Ian joined the department in 2013. His teaching & writing’s about stateside literature & cultures from the 19th to the 21st century; transnational modernisms; race, gender, sexuality, & capital; mass incarceration; pedagogy & institutions of learning; and critical theory & cultural politics.
His dissertation, Lengths, intimacies, talks through some 20th-century writers’ rhetorics about the ethics, affects, & effects of long attachments, the ways & things intimacy silts up as in the long-term. The idea’s to get at the strains those writers––among others, Djuna Barnes, Nathaniel Mackey, Henry James, Lauren Berlant, David Eng, Jacques Derrida––put on certain notions of intimacy as being where good sociality will’ve been possible & as what’d reparatively exceed the differends & disconnects of public-political life. Which is to say, really, mostly, I want to know what the ethical questions are when staying close’s repetitive overdetermined affective cathectic thinking work accumulates, confusingly, in the too-muchness of a long togetherness.

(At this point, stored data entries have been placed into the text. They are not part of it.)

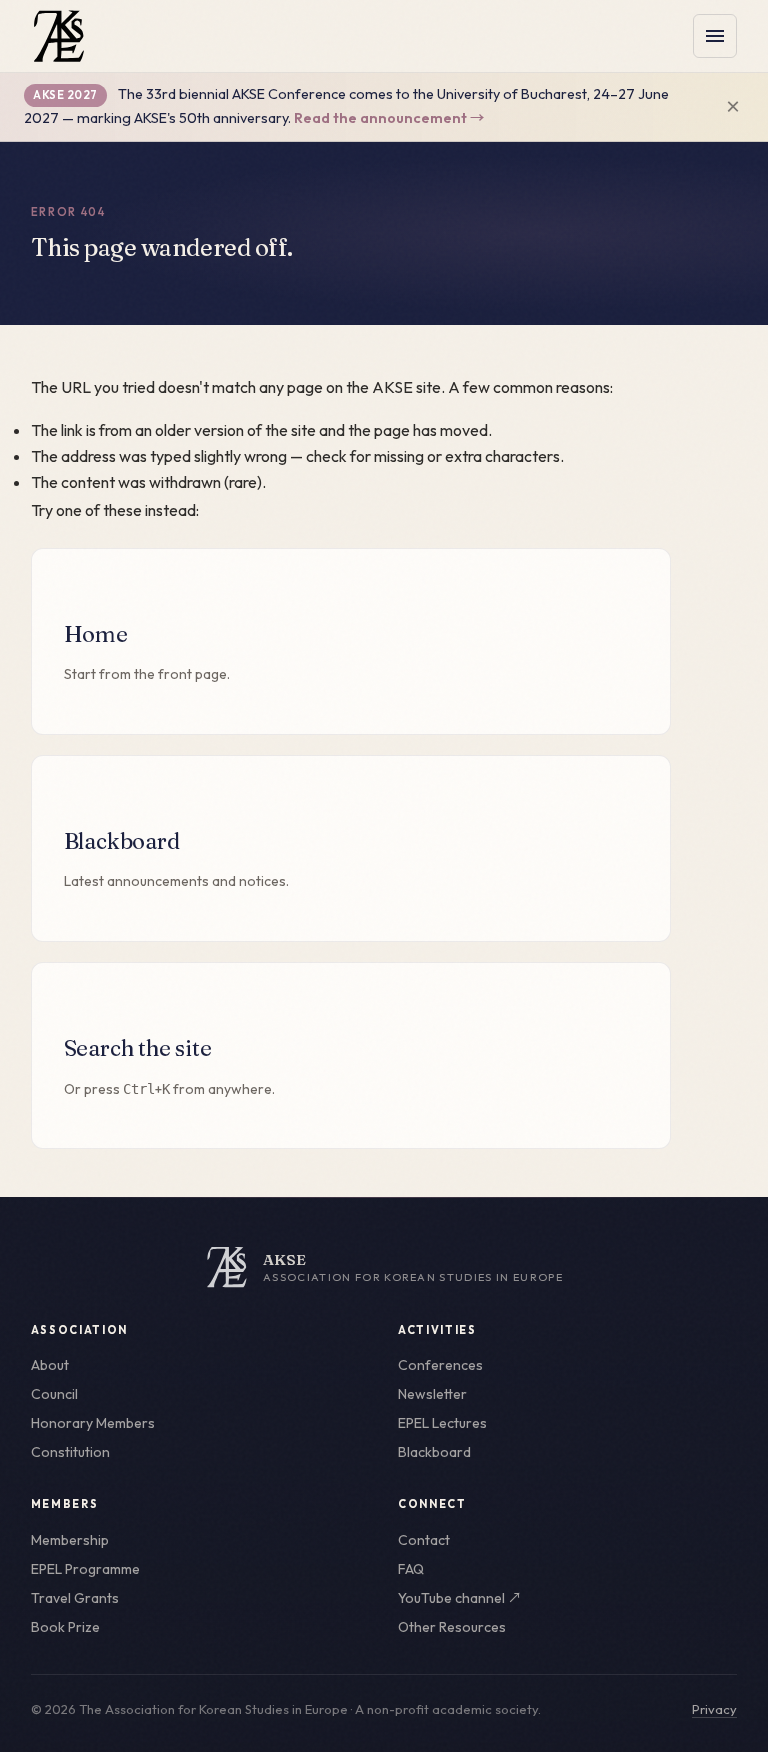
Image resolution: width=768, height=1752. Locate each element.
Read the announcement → (389, 118)
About (50, 1365)
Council (54, 1394)
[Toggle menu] (715, 36)
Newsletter (432, 1394)
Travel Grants (75, 1598)
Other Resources (452, 1627)
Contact (424, 1540)
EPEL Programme (85, 1569)
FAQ (411, 1569)
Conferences (440, 1365)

Ian’s been teaching composition and literary critical courses with the Prison Teaching Initiative since 2014. He’s also precepted for Princeton introductory classes on things like reading fiction & gender & sexuality studies. He spent a year & a bit as a University Administrative Fellow, serving as PTI’s Humanities Personnel Coordinator. He’s an encoder for the digital humanities project Mapping Expatriate Paris: The Shakespeare and Company Lending Library Project. Ian’s also co-directed the 20th-Century Colloquium.